Рассудить, кажется, просто: не из-за чего кипеть в одном котле, разойтись на отдельную жизнь, и всем будет хорошо. Рассудить — так просто все кажется, а спросись тут у самой Богородицы в судьи, спустись с Архангелом по веревочке в варево — ничего не выйдет: баба, оказывается, не сама посадила в чугун ребеночка, а это черт ее надоумил; Боже сохрани, да разве она не мать дитю своему, а черт и не отказывается, на то он черт, а бык просто ревет, с быка взять нечего, и свидетели все в один голос посоветуют одалиться и не упреждать времена, придет час Божий и все осветит.
Всякий суд отстраняется, все крутится и орет от злости и боли, жара и холода, вдруг на одну только минуту отдышка, и все это вместе — и бык, и черт, и мужик, и баба вылезают на край чана под солнышко, наскоро обтираются, обсушиваются, закусывают, закуривают и благодарят Создателя за дивную его премудрость на земле, на небе и на водах. Безделицу тут им покажи, какую-нибудь зажигалку чикни, и сколько тут будет удивления, неожиданных мыслей, слов, тут же рожденных, веселья самого искреннего, задушевного, пока старший не крикнет: «Ребята, в чан!» «Стой!» — где-то услышишь один голос в многомиллионном народе — и все опять завертится, только голос соседа услышишь в утешение: «Это, брат, безобидно, всем одинаково».
— Ну, как? — спросил Азар.
— Хороша! — ответил Алпатов, брызнув остатки спирта из стакана в огонь. Синее пламя вспыхнуло и свидетельствовало, что сын народа причастился его горькой и подчас веселой судьбе.
— Я, брат, научу тебя теперь, потому как взять тебе нечего, и я сочувствую, сундук этот пустой я сам за три пуда возьму.
— Нет, сундук не продам, нет ли какого другого пути?
— Другого? — подумал Азар, — есть и другой, вот бородавки отчего-то пошли у коров на сиськах, человек ты ученый, заговоры тебе все известны, записочку бабе дашь, она тебя с удовольствием ублаготворит.
«Я как будто чувствую себя виноватым перед ними, — думал Алпатов, отходя от костра, — будто извиняюсь, живя с ворами, за свою честность, что не могу нашептывать заговоры от коровьих бородавок, продавать казенное добро».
Что-то хрустнуло у него под ногой. Неужели первый мороз? Опять хрустнуло — болотные мелкие лужи схвачены. Небо лунело на востоке перед рассветом. Далеко в полях шальная деревенская гончая затявкала по зайцу.

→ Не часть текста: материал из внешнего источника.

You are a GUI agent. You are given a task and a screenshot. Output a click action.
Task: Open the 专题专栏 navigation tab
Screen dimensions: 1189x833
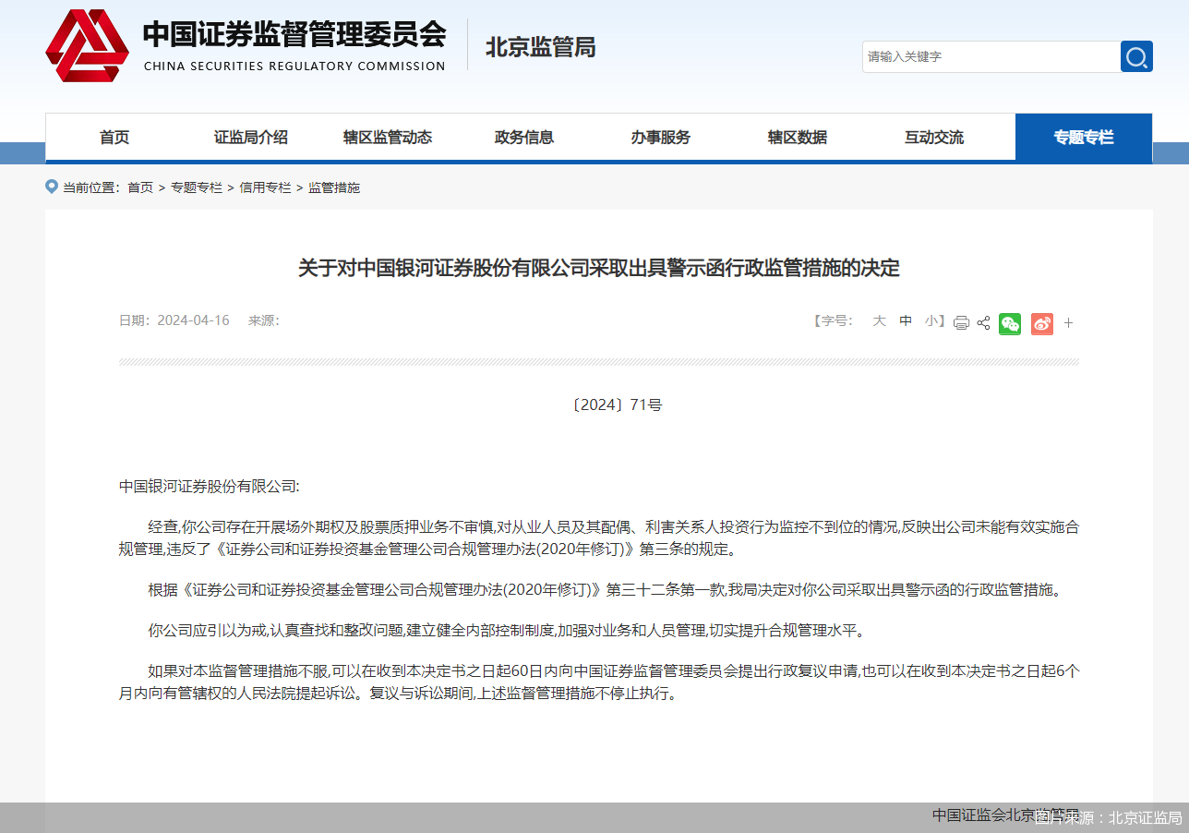click(x=1083, y=137)
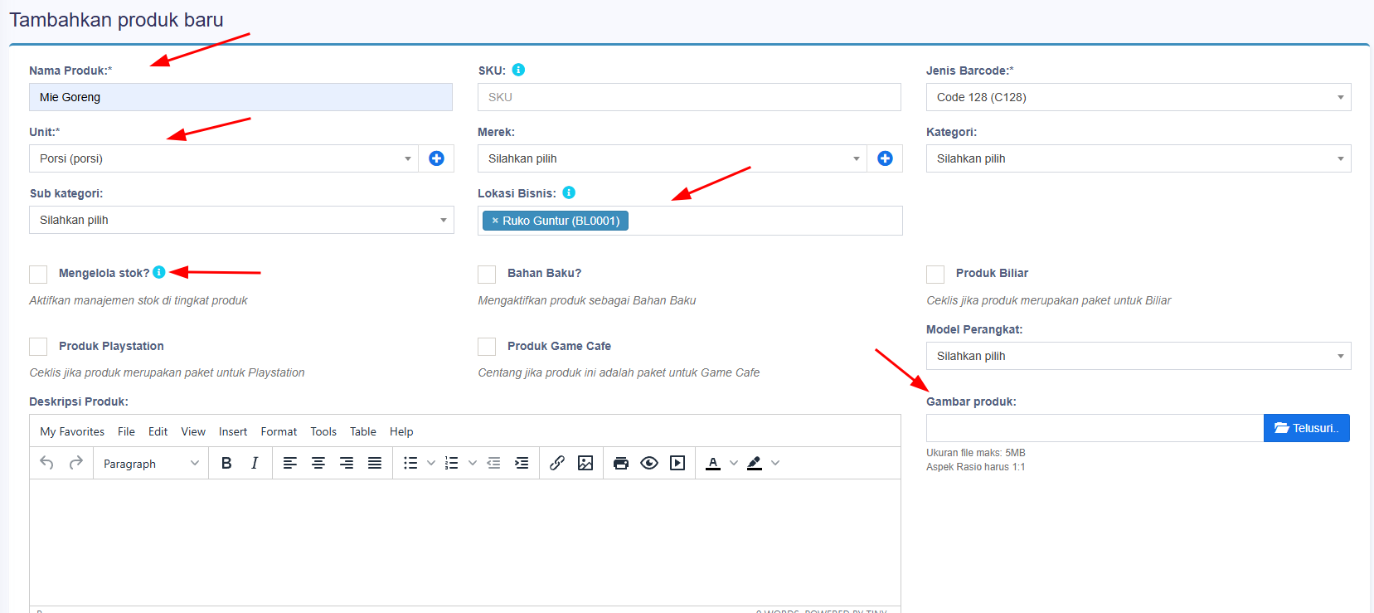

«А как же другие, — продолжал размышлять Алпатов, все подвигаясь к тому месту, где ночью отзывались волки, — как они гордятся своей честностью и чистотой?» Пересмотрев эти знакомые лица, Алпатов сказал: «У них добродушный ум и неумное сердце, а моя виноватость от страха испить до конца всю эту чашу мирскую».